Fest steht: „Das Gewicht der Bilder“ wirkt zwar zunächst wie eine relativ simple, auf Bodenständigkeit bedachte Geschichte, aber in vielen Abschnitten tun sich vielschichtige Überlegungen und Anregungen auf. Wally schreibt geradlinig, aber sein Stil ist nicht ohne kleine Finessen und erfüllt vor allem die Aufgabe, die Leser*innen auf gelungene Art im Unklaren zu lassen, während alles sehr klar wirkt, bis zum Kipppunkt.
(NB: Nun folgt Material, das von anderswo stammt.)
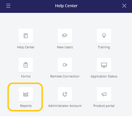The width and height of the screenshot is (132, 118).
Task: Click the "Application Status" text label
Action: 104,77
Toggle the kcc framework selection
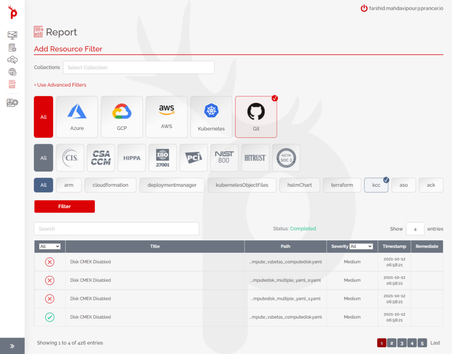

Nicht zuletzt konfrontiert er uns durch dieses Kunststück mit unserer eigenen Vorstellung, mit jener gern gehegten, scheinbaren Gewissheit, dass unser Blick auf die Ereignisse nichts unerschlossen lässt, das für uns von Belang ist. Dass wir aber oft trotz vieler Einsichten ohne die Zusammenhänge macht- und ahnungslos sind, das führt Wally am Beispiel seiner Protagonistin wunderbar vor. Die Macht der Bilder, an die wir glauben wollen, weil sie unsere Bilder sind oder uns so zwingend und eindeutig erscheinen, ist groß. Aber Bilder täuschen uns oder: wir täuschen uns in ihnen.